[SET EXERCISE 1]
Translate this sentence from the review of the Vietnamese refugee memoir into Spanish: "That Peter believed there was an unseen almighty hand at work guiding him through a treacherous route and to safety is convincing."
[SET EXERCISE 2]
Carry on the review of the Vietnamese refugee memoir past its final sentence.

[TEXT SECTION]
-------------------------

Top reviews from other countries

  • Matthew
    5.0 out of 5 stars "Unyielding Hope: The Remarkable Journey of a Vietnamese Seminarian to Freedom"
    Reviewed in Australia on November 17, 2023
    Book review

    The Search for Freedom: Memoir of a Vietnamese Refugee in Australia is a story of a man on the run from the Communist regime in the late 1970s who never gave up on hope. Then a teenager, Peter Hung Tran was persecuted and marked for certain death because he was studying in the seminary to become a Catholic Priest. In the authorities’ quest to prevent him to pursue his vocation, Peter was drafted into their Communist army, destined to fight a war in Cambodia where they knew that the odds of him to make it out alive is unlikely.

    This book is an emotionally charged narrative of what it is like to wish death when all hope of finding freedom from the clutches of a brutal authoritarian rule is all but gone. Whether you are a person of faith or not, you will find his eventual escape through the unforgiving jungles of Vietnam and finally by boat in deadly stormy seas is nothing short of a miracle. That Peter believed there was an unseen almighty hand at work guiding him through a treacherous route and to safety is convincing.

-------------------------

[DATASET RECORDS]
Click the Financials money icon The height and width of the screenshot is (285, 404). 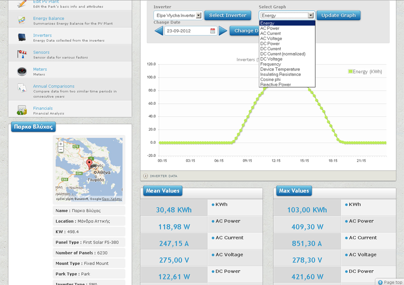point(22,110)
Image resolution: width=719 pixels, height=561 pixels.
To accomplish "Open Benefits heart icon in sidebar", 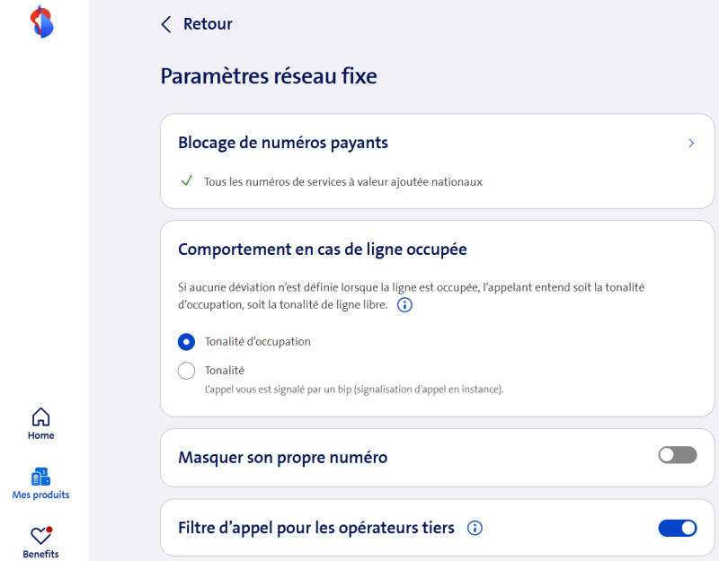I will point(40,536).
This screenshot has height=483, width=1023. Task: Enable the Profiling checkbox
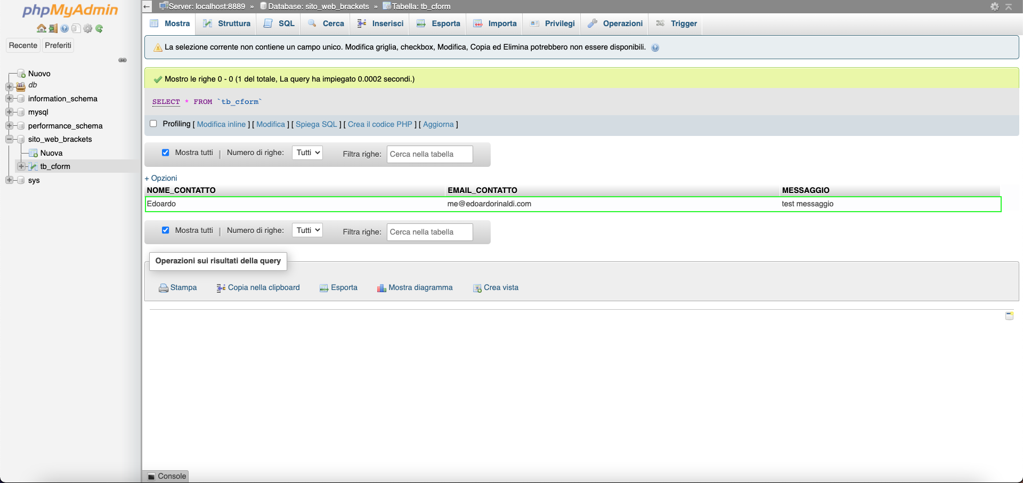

-------------------------

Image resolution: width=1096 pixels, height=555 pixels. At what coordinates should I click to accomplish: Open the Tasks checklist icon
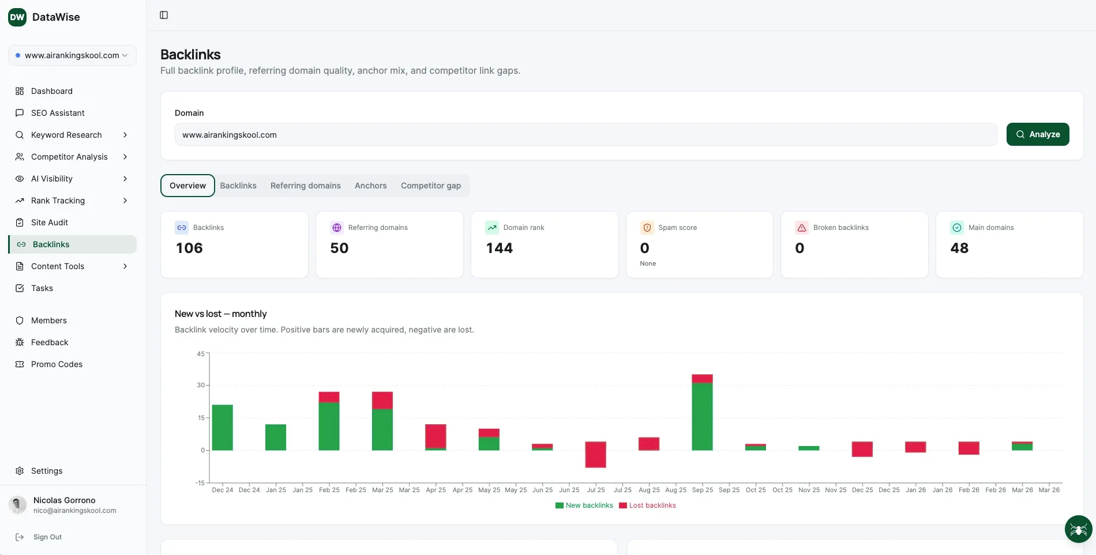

-------------------------

[WRITTEN REPLY 1]
Resulta convincente que Peter creyera que había una mano invisible y todopoderosa obrando, guiándolo por una ruta traicionera hasta ponerlo a salvo.

[WRITTEN REPLY 2]
    His narrative thereafter of finding an adopted home in Australia and eventually getting ordained as priest is a compelling read. Especially unbelievable is how Peter almost gave up, as he could not speak or write a word of English to study in Australia but eventually graduating and earning a doctorate in Moral Theology in Rome.

    This book is a story about never giving up and to hold on to hope and, if you believe in the existence of God, to have faith Him in a world that is losing faith in His existence.